General characteristics
- Class & type: American Bureau of Shipping: A1, AMS, DPS-2
- Tonnage: 30,236 GT; 9,070 NT;
- Length: 115.7 m (380 ft)
- Beam: 78.68 m (258.1 ft)
- Draught: operating: 17 to 20 m (56 to 66 ft); Transit: 8.3 m (27 ft);
- Depth: 37 m (121 ft)
- Deck clearance: 16,016 m (52,546 ft)
- Propulsion: 8 × 4,300 hp
- Capacity: Base oil: 730 m^{3} (26,000 cu ft); Freshwater: 755 m^{3} (26,700 cu ft); Lube oil: 71.78 m^{3} (2,535 cu ft); Tank ballast: 21,891.81 m^{3} (773,102 cu ft); Fuel oil: 3,226 m^{3} (113,900 cu ft);
- Crew: 176

= GSF Development Driller II =

Type of oil rig

GSF Development Driller II is a fifth generation, Vanuatu-flagged dynamic positioning semi-submersible ultra-deepwater drilling rig owned and operated by Transocean.

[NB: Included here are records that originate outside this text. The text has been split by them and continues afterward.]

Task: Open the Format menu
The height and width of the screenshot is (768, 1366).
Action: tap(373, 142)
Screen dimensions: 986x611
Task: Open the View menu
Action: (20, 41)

The vessel is capable of drilling in water depths up to 7500 ft with drilling depth of 35000 ft, upgradeable to 37500 ft.

Development Driller II was deployed in drilling a relief well on the Macondo Prospect to stop the oil spill caused by the explosion and subsequent loss of Deepwater Horizon.